*TASK STATEMENT:* For each line in the data below that holds "agent", return a copy.

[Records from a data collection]
========================================

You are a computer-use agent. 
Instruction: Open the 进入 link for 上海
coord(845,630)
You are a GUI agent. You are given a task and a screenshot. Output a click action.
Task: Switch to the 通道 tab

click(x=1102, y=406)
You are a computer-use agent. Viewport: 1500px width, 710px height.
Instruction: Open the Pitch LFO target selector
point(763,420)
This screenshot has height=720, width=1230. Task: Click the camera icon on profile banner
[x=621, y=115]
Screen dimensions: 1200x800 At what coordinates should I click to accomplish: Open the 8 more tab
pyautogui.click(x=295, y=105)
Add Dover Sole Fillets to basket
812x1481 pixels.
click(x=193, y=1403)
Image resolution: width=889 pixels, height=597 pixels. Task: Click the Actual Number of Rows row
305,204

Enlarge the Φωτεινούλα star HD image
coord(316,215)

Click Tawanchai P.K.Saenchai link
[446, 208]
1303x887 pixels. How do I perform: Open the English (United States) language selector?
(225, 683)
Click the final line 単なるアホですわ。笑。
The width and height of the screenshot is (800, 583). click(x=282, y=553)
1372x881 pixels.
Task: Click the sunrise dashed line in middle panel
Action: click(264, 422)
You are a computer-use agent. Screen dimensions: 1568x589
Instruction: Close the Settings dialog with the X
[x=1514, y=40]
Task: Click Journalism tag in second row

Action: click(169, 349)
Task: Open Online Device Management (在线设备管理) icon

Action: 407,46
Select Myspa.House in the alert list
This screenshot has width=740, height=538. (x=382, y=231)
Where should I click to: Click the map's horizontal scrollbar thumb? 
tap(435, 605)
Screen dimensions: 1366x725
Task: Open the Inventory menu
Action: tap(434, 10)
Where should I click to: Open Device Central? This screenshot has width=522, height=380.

========================================

*OUTPUT BELOW:*
You are a computer-use agent. 
You are a GUI agent. You are given a task and a screenshot. Output a click action.
You are a computer-use agent. Viewport: 1500px width, 710px height.
You are a computer-use agent. Screen dimensions: 1568x589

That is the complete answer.